▸ **List of tasks**
A. Please reproduce the passage on Herodotus below word for word, from "Before the Persian" to "utterance of Clio.".
B. Write a continuation of the passage on Herodotus below, starting right after its last sentence.

▸ **Extract to read**

————————

Yet it was in Athens where his most formidable contemporary critics could be found. In 425 BC, which is about the time that Herodotus is thought by many scholars to have died, the Athenian comic dramatist Aristophanes created The Acharnians, in which he blames the Peloponnesian War on the abduction of some prostitutes – a mocking reference to Herodotus, who reported the Persians' account of their wars with Greece, beginning with the rapes of the mythical heroines Io, Europa, Medea, and Helen.[20][21]

Similarly, the Athenian historian Thucydides dismissed Herodotus as a "logos-writer" (story-teller).[22] Thucydides, who had been trained in rhetoric, became the model for subsequent prose-writers as an author who seeks to appear firmly in control of his material, whereas with his frequent digressions Herodotus appeared to minimize (or possibly disguise) his authorial control.[23] Moreover, Thucydides developed a historical topic more in keeping with the Greek world-view: focused on the context of the polis or city-state. The interplay of civilizations was more relevant to Greeks living in Anatolia, such as Herodotus himself, for whom life within a foreign civilization was a recent memory.[22]

Before the Persian crisis, history had been represented among the Greeks only by local or family traditions. The "Wars of Liberation" had given to Herodotus the first genuinely historical inspiration felt by a Greek. These wars showed him that there was a corporate life, higher than that of the city, of which the story might be told; and they offered to him as a subject the drama of the collision between East and West. With him, the spirit of history was born into Greece; and his work, called after the nine Muses, was indeed the first utterance of Clio.

————————

▸ **Data block**

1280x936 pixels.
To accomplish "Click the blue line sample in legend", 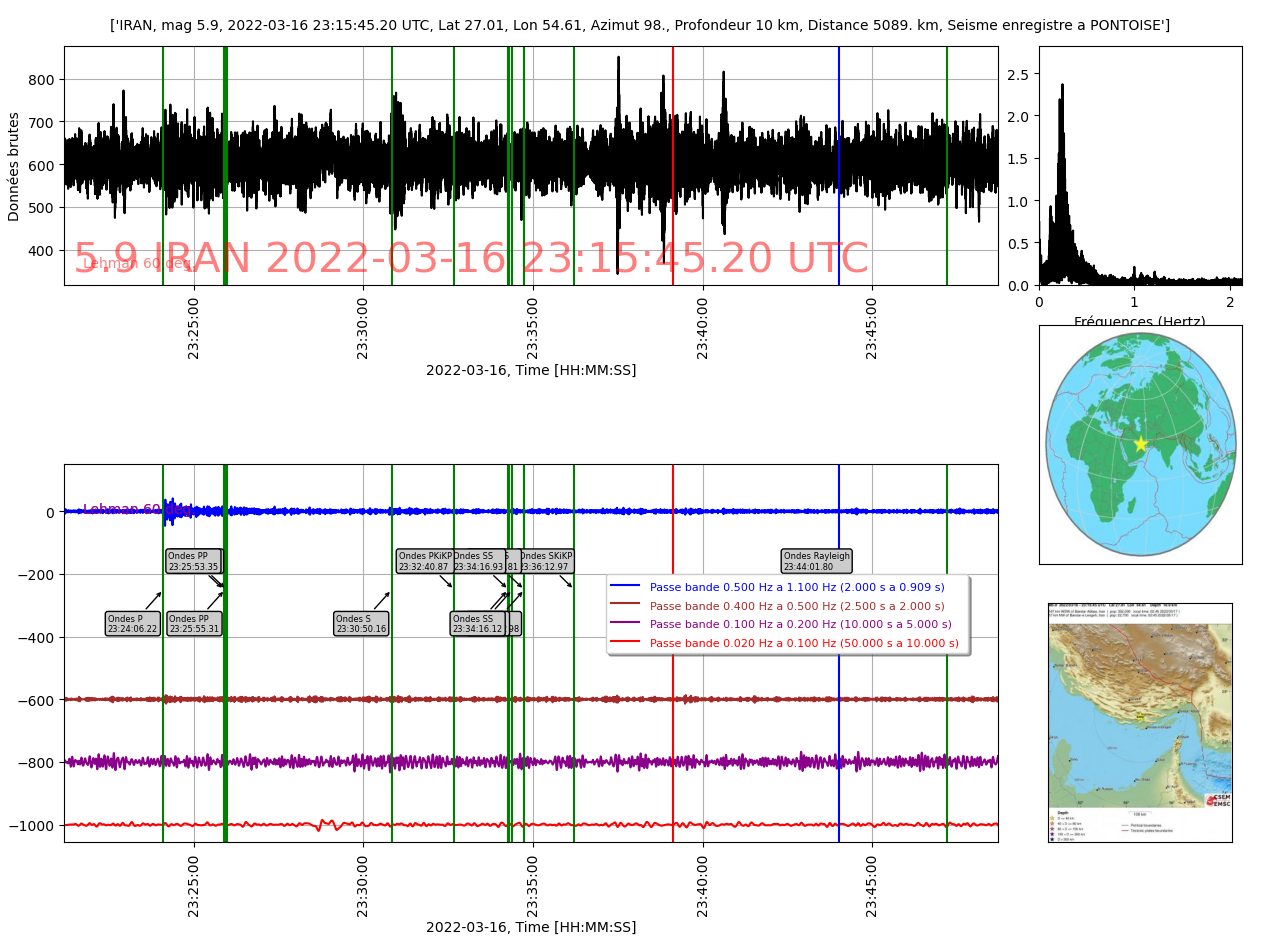I will point(625,588).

————————

▸ **Results in order**
A.
Before the Persian crisis, history had been represented among the Greeks only by local or family traditions. The "Wars of Liberation" had given to Herodotus the first genuinely historical inspiration felt by a Greek. These wars showed him that there was a corporate life, higher than that of the city, of which the story might be told; and they offered to him as a subject the drama of the collision between East and West. With him, the spirit of history was born into Greece; and his work, called after the nine Muses, was indeed the first utterance of Clio.

B.
Life

Modern scholars generally turn to Herodotus's own writing for reliable information about his life,[25] supplemented with ancient yet much later sources, such as the Byzantine Suda, an 11th-century encyclopedia which possibly took its information from traditional accounts.

The data are so few – they rest upon such late and slight authority; they are so improbable or so contradictory, that to compile them into a biography is like building a house of cards, which the first breath of criticism will blow to the ground. Still, certain points may be approximately fixed ...

Childhood

Modern accounts of his life typically[27][28] go something like this: Herodotus was born at Halicarnassus around 485 BC. There is no reason to disbelieve the Suda's information about his family: that it was influential and that he was the son of Lyxes and Dryo, and the brother of Theodorus, and that he was also related to Panyassis – an epic poet of the time.

The town was within the Persian Empire at that time, making Herodotus a Persian subject,[29][30] and it may be that the young Herodotus heard local eyewitness accounts of events within the empire and of Persian preparations for the invasion of Greece, including the movements of the local fleet under the command of Artemisia I of Caria.

Inscriptions recently discovered at Halicarnassus indicate that her grandson Lygdamis negotiated with a local assembly to settle disputes over seized property, which is consistent with a tyrant under pressure. His name is not mentioned later in the tribute list of the Athenian Delian League, indicating that there might well have been a successful uprising against him sometime before 454 BC.

The epic poet Panyassis – a relative of Herodotus – is reported to have taken part in a failed uprising. Herodotus expresses affection for the island of Samos (III, 39–60), and this is an indication that he might have lived there in his youth. So it is possible that his family was involved in an uprising against Lygdamis, leading to a period of exile on Samos and followed by some personal hand in the tyrant's eventual fall.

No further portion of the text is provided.